One August afternoon in 2007, Mark Parrish was helping a friend get his men's clothing store ready to open on the town square of Somerville, Tennessee. As folks stopped in to chat, Parrish met other residents and business owners, and he asked a couple of old-timers, "So what's with that white elephant down the street?"
Soon the Memphis builder and rehabber was learning all about the Hannum-Wirt-Rhea-Morris house — and for months he's been on a mission to save it. As president of the Fayette County chapter of the Association for the Preservation of Tennessee Antiquities, Parrish must convince the state APTA — by January — that his organization can transform the house into the Fayette Cultural and Community Center.

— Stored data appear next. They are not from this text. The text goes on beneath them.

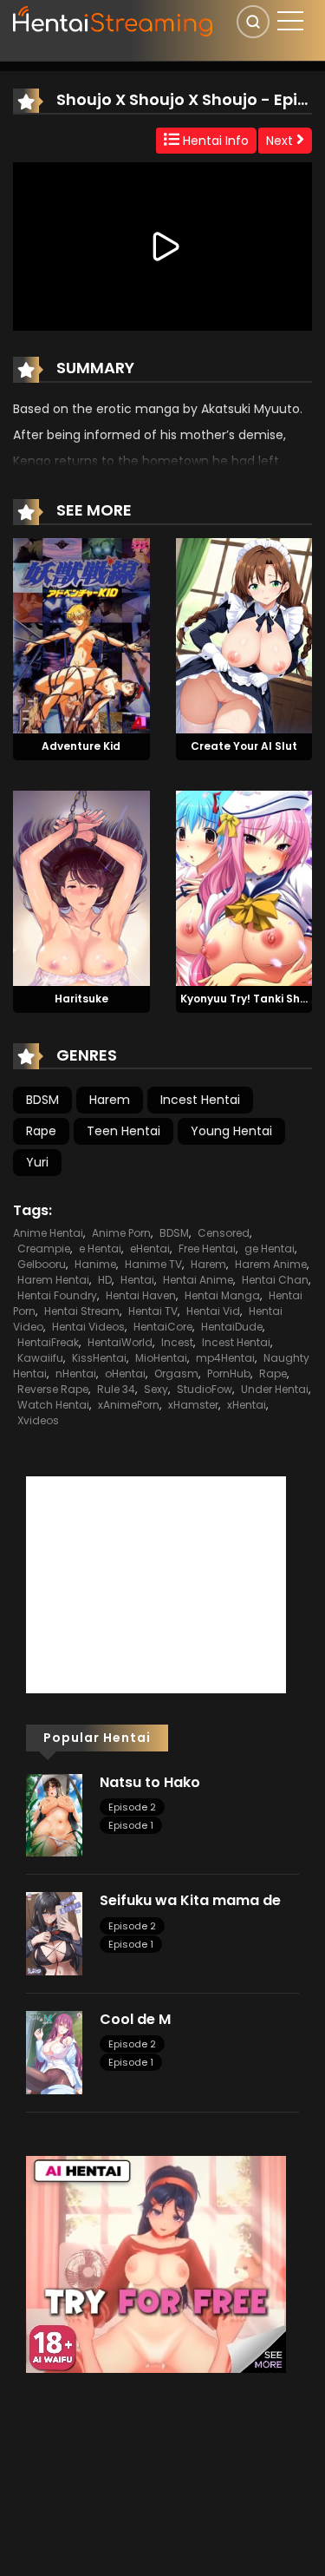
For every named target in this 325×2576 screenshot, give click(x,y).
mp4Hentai (225, 1357)
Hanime (95, 1264)
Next (281, 140)
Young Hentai (231, 1131)
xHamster (193, 1404)
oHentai (125, 1373)
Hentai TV (153, 1311)
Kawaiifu (40, 1357)
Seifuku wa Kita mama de (190, 1900)
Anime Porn (121, 1233)
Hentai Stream (82, 1311)
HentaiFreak (48, 1342)
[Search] (253, 21)
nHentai (75, 1373)
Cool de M (135, 2019)
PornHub (228, 1373)
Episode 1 (130, 1825)
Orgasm (176, 1373)
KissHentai (99, 1357)
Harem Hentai (53, 1279)
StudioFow (204, 1389)
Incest (177, 1342)
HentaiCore (162, 1326)
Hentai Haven (141, 1295)
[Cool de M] (54, 2051)
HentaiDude (232, 1326)
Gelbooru (41, 1264)
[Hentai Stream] (113, 19)
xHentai (246, 1404)
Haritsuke (81, 998)
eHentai (150, 1248)
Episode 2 (132, 1807)
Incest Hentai (200, 1099)
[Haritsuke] (81, 887)
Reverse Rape (52, 1389)
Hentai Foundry (57, 1295)
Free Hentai (207, 1248)
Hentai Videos (88, 1326)
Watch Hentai (53, 1404)
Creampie (43, 1248)
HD (105, 1279)
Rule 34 (116, 1389)
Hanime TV (153, 1264)
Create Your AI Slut (244, 746)
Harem (109, 1099)
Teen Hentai (123, 1131)
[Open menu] (290, 20)
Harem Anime (271, 1264)
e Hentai (100, 1248)
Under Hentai (275, 1389)
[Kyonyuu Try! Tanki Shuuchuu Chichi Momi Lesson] (244, 887)
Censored (224, 1233)
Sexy (156, 1389)
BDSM (42, 1099)
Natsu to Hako (150, 1782)
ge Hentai (269, 1248)
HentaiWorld (120, 1342)
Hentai (137, 1279)
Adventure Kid (81, 746)
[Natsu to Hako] (54, 1814)
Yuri (37, 1162)
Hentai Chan (275, 1279)
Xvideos (38, 1420)
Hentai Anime (198, 1279)
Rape (41, 1131)
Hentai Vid (213, 1311)
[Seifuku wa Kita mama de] (54, 1933)
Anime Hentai (48, 1233)
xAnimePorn (128, 1404)
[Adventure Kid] (81, 635)
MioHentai (161, 1357)
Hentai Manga (222, 1295)
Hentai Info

First, a brief history of the building, which is one of only four original structures still standing in Somerville. According to Parrish, it was built in 1832 as a residence by Patsy Hannum, whose father founded Fort Nashborough on the site of what is now Nashville. Hannum's house had walls constructed of massive beams secured with wooden pegs; the walls were finished with lath and plaster. Though the home started with two rooms, by 1850 it had been expanded into two stories with eight rooms, all with a mix of styles, including a touch of Dutch trim molding. Over the years, it boasted various owners, some of whom raised families there. By the 1930s, however, it had became a boarding house and slowly deteriorated. When the last owner died, his heirs donated it to a now-defunct chapter of the APTA.
Parrish became part of the home's history when he chose to try and finish what that chapter started in 1994. Over 15 years they had stabilized the structure's foundation, installed Sheetrock, ductwork, and wiring, and saved all original mantels, molding, and doors to be refinished. But gradually, as key people grew weary of the project or died, the restoration efforts died too, and the house was turned over to the state APTA, which had plans to sell it.
When Parrish approached the state organization in 2007 in hopes of reclaiming the house and rehabbing it, their response was, "We've heard all this before." Yet, with backing from state and county movers-and-shakers, Parrish persuaded those leaders to give his new APTA chapter a chance. "In January," he says, "we'll need to show them we're a viable entity that can care for the house, and use it for the community."
That means building the chapter's membership and monetary base with grants and fund-raising projects — among them a series of donor dinners with a celebrity chef and entertainment by local musicians. Though Parrish estimates that the home requires about $180,000 to be fully rehabbed, he thinks $10,000 could finish the front parlor and, as he says, "get the doors open."
Depending on the outcome of the January meeting, visitors may eventually stroll through the Fayette Cultural and Community Center. They'll see the front parlor restored to how it looked in the 1830s. They'll have a cup of java in the coffee shop lined with books donated by the neighboring Somerville-Fayette Library, which will also work with the APTA to develop history exhibits and videos. Couples will hold wedding receptions there, and organizations can use the center for meetings. Says Parrish: "With a county as big and growing as fast as Fayette, meeting space is always in demand." The center will be handicap-accessible and have a catering kitchen.
Dr. Hugh Crawford, who now lives in California, remembers visiting the house when his grandparents, the Rheas, lived there, and he's been committed to saving it. He calls Parrish a "godsend" for working to give new life to an old landmark.
Parrish's reaction to the house is almost visceral: "Right out there was a stagecoach line," he says, gesturing toward a side street off Highway 64. "The soldiers came down that road from Shiloh. They say Meriwether Lewis came past here at one point. I think about that, and it gets to me. I have chills running down my spine."